Monday, Jun. 21, 1943

Labor Faces the Future

Britain's Labor Party met in annual convention this week. Behind it lay a record of namby-pamby compromises and do-nothing policies. Ahead was a challenge for postwar leadership from the newly glamorized Conservative party of Winston Churchill and Anthony Eden. No call for a jousting match was Labor's first vote: 2,000,243-to-274,000 against breaking the electoral truce -- thereby pledging Labor to support Conservative by-election candidates in all districts won by Conservatives in the last (1935) general election.

This challenge refused, the party turned to another of the most important items on its agenda: the election of a treasurer, who, in effect, becomes the party leader. The candidate most favored in preconvention forecasts was Churchill-admiring Minister of Home Security Herbert Morrison. His leading opponent, who showed surprising strength as delegates convened: brilliant, erratic Arthur Greenwood, former member of the War Cabinet.

Facts to be Faced. To set the convention's stage, vinegary Labor M. P. Aneurin Bevan wrote an open letter in his weekly Tribune "To Any Labor Delegate":

"The Labor Party . . . articulates through its industrial and political activities the aspirations and traditions of the ordinary people of Britain. . . . There is nothing more damaging to democratic politics than to talk big and then act small. Labor has been doing that now for many years and the result is cynical contempt among large numbers of workers."

Herbert Morrison, who has a way with words, seemed to agree with Bevan, seemed prepared to give Laborites the leadership they have so long lacked. Said he : "For us it is leadership or decay. . . . [Membership] figures show the absolute necessity for our Party, if it wishes to get its policies carried out, to gain the support of great numbers outside its own ranks. . . . This will not be done by reiterating the platitudes of the Party meeting hall. ... It is not enough to get up and thump the table and talk about the socialization of all the means of production, distribution and exchange. I have done my share of that in my time; you could always count on a cheer of some sort. But it doesn't begin to get near the real problem of how to act and when. . .

"Let this fact be faced: the other Parties are not so far behind as they were. . . . We want a policy of full employment. . . . This country, patient, reasonable, politically mature, ready to compromise though it may be, will not again be patient with the miserable spectacle of dole-fed millions eating out their hearts and wasting their lives on the street corners."

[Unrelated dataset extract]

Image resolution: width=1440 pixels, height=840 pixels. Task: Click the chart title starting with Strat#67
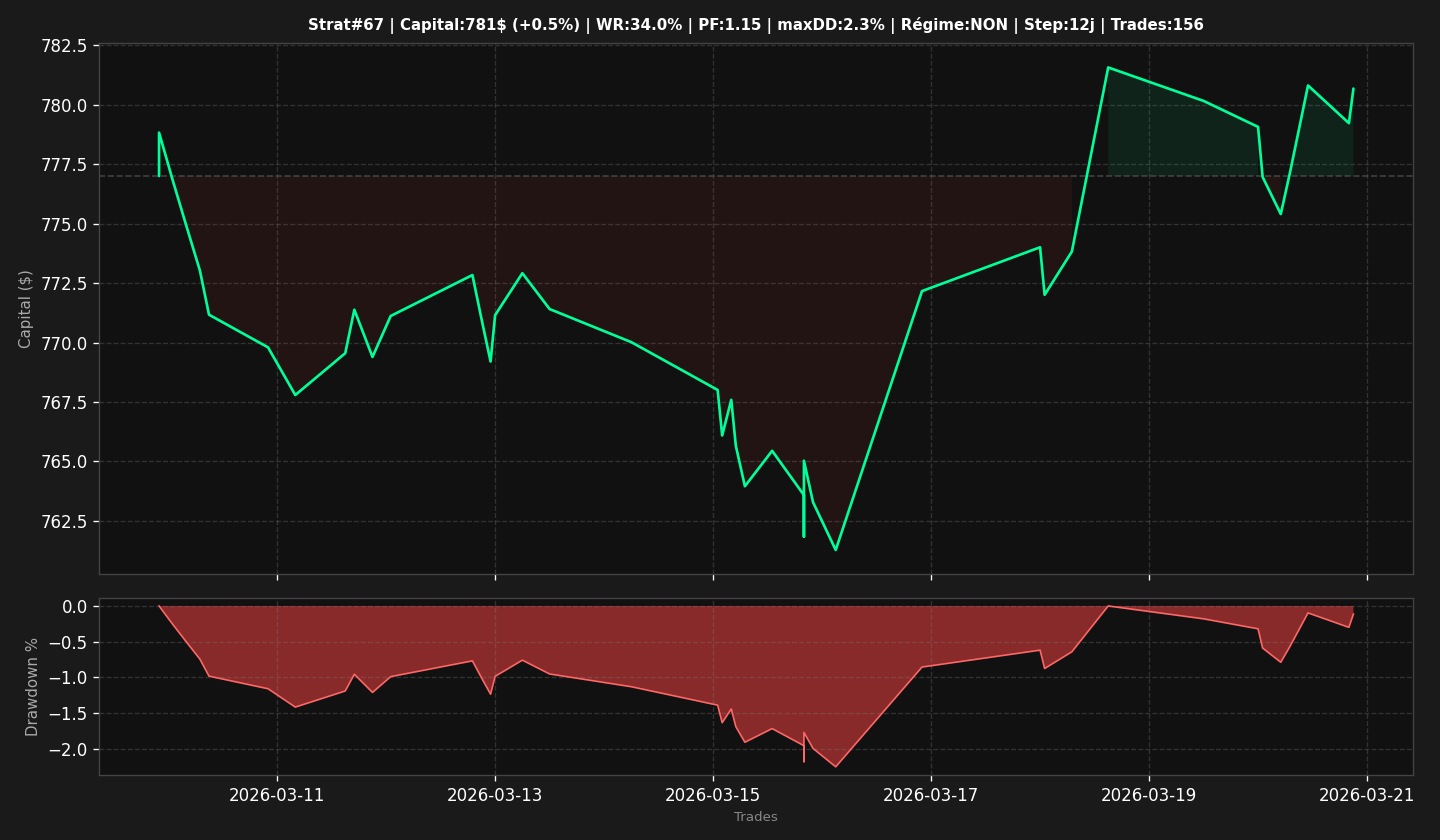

Predictable Future. These truths were equally known to Winston Churchill and Anthony Eden; and Churchill and Eden seemed equally as ready as Morrison to face them and act accordingly. The immediate home-front political trend within the United Kingdom, therefore, seemed predictable: Churchill, Eden and the Labor Party will continue their coalition government until the war is won, then Labor will either challenge Churchill's Conservatives for state power, or demand that a Laborite step up to lead a peacetime coalition government of Conservatives and Laborites.